Вояж венских филармоников в Москву был с самого начала затеей без шансов на провал. Венская филармония — это бренд, а Москва к известным маркам относится очень чутко. Партер по баснословным ценам был раскуплен подчистую, меломаны с более скромными возможностями обзавелись абонементами еще год назад. Высокий статус музыкального события давал о себе знать еще на входе в Зал Чайковского: в дверях стояли два кордона охраны, а очередь была вдвое длиннее, чем обычно.
За пультом — атлетичный немецкий дирижер Кристиан Тилеманн, специалист по Вагнеру, с недавних пор главный дирижер Саксонской государственной капеллы в Дрездене. Он успел поработать ассистентом Герберта фон Караяна — тот, несомненно, оказал влияние на его имидж волевого, страстного, но собранного молодого маэстро.
То, что с Бетховеном у Тилеманна особые отношения, стало понятно сразу — по отсутствию партитуры на пульте.

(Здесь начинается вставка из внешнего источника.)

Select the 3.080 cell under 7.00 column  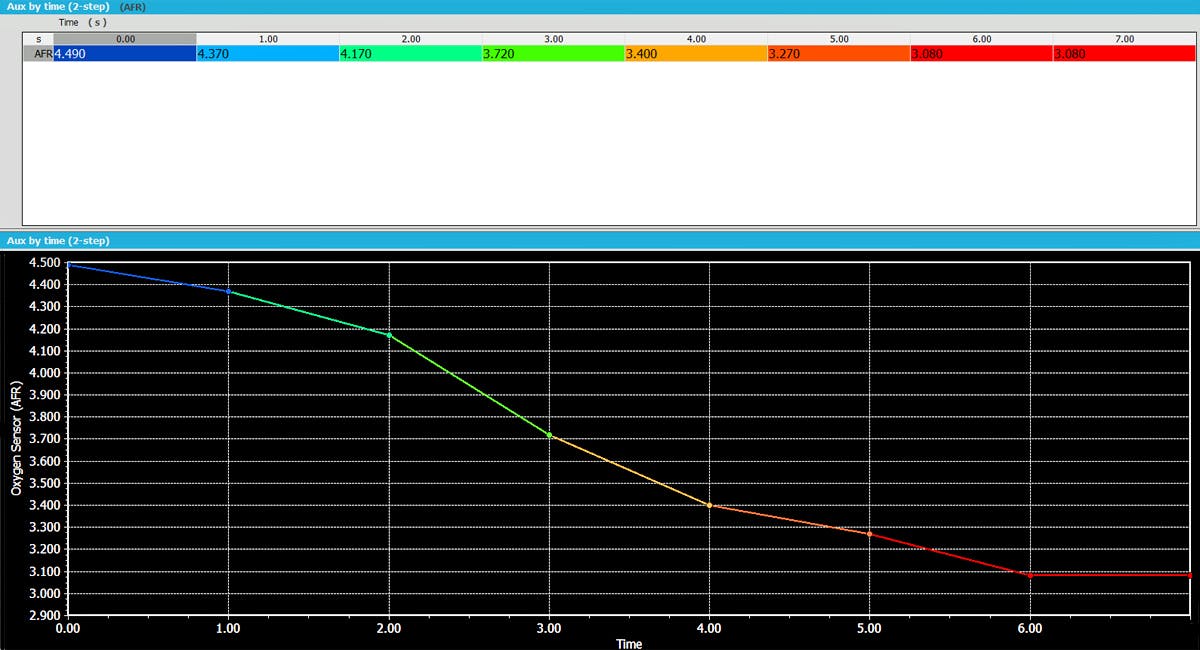click(x=1125, y=54)
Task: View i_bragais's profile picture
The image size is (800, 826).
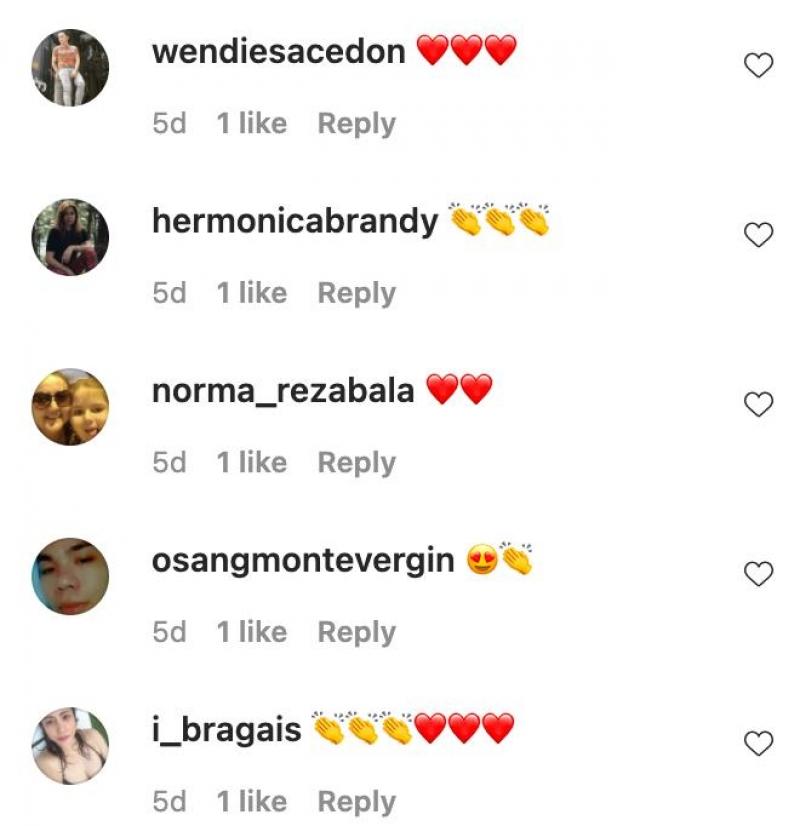Action: 71,746
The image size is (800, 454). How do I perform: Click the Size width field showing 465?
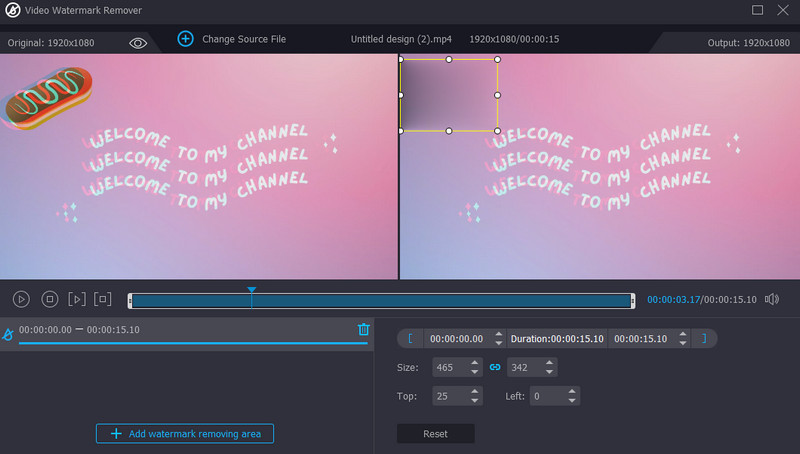coord(448,368)
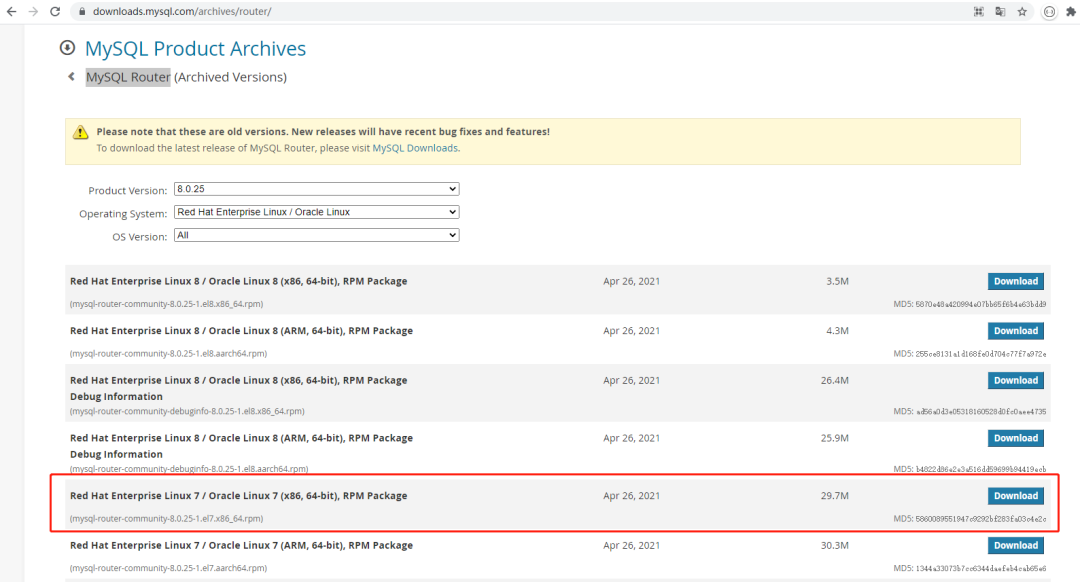Reload the page with refresh icon
The height and width of the screenshot is (582, 1080).
point(56,12)
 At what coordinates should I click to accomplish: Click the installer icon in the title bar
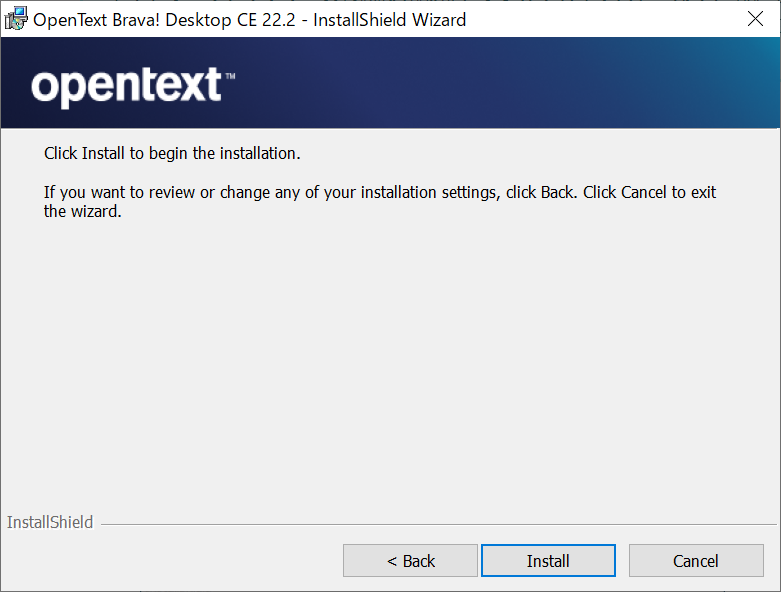(16, 19)
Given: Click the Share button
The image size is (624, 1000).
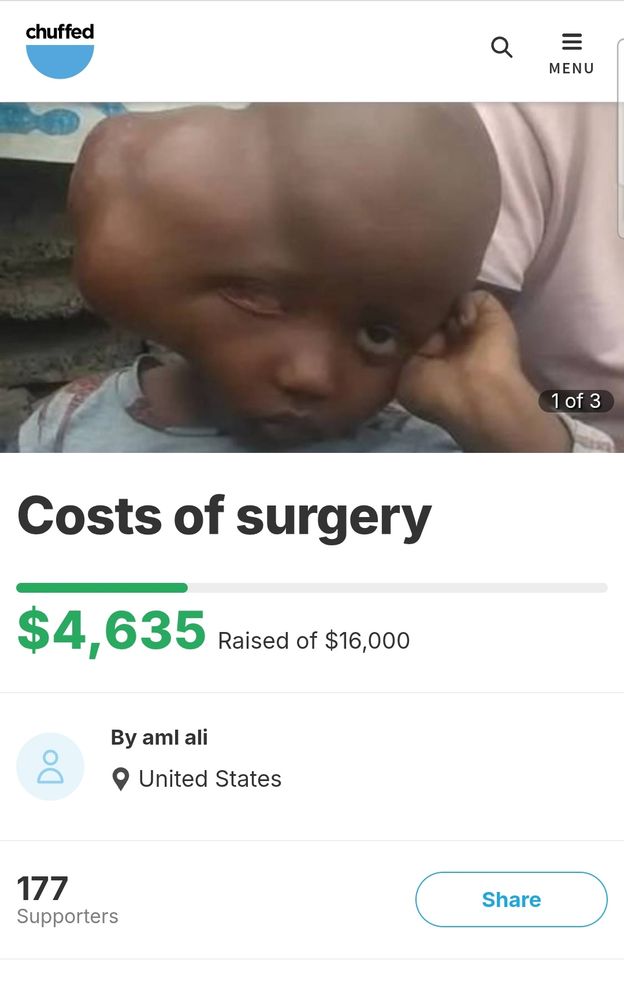Looking at the screenshot, I should click(511, 899).
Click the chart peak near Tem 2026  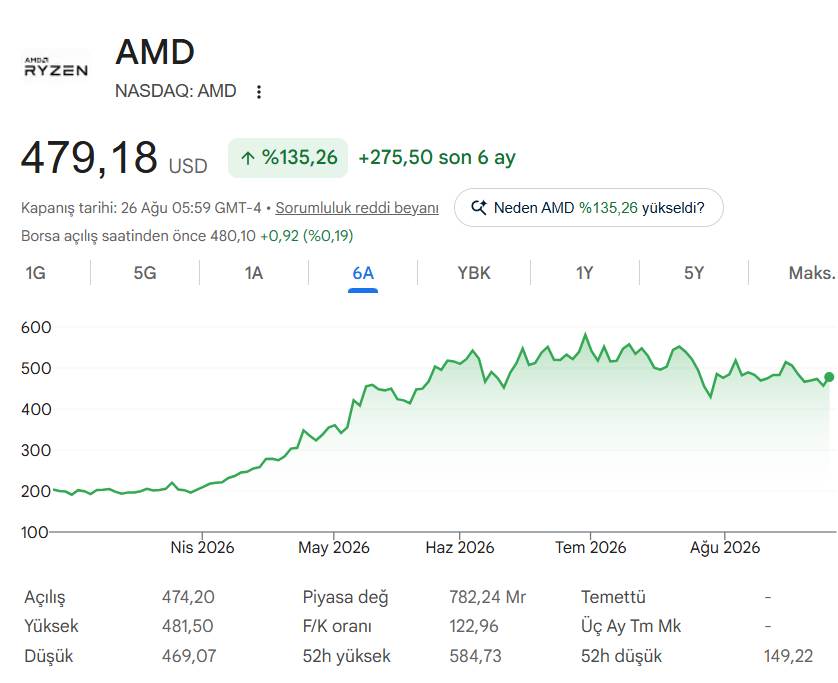click(x=585, y=335)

Для оркестрантов бетховенский цикл давно тоже является визитной карточкой, несмотря на пюпитры с нотами. Бетховенский цикл они записывали с шестью разными дирижерами, и последний раз именно с Тилеманном. Эта запись получила сдержанную критику главным образом из-за отсутствия интерпретации и традиционного прочтения партитуры, но весь цинизм и сложность такой критики можно оценить, лишь оказавшись в зале с Венским филармоническим оркестром.
В Москве венцы остались верны себе и не удивили прочтением бетховенского цикла, но едва ли самый требовательный и знающий меломан сможет упрекнуть их.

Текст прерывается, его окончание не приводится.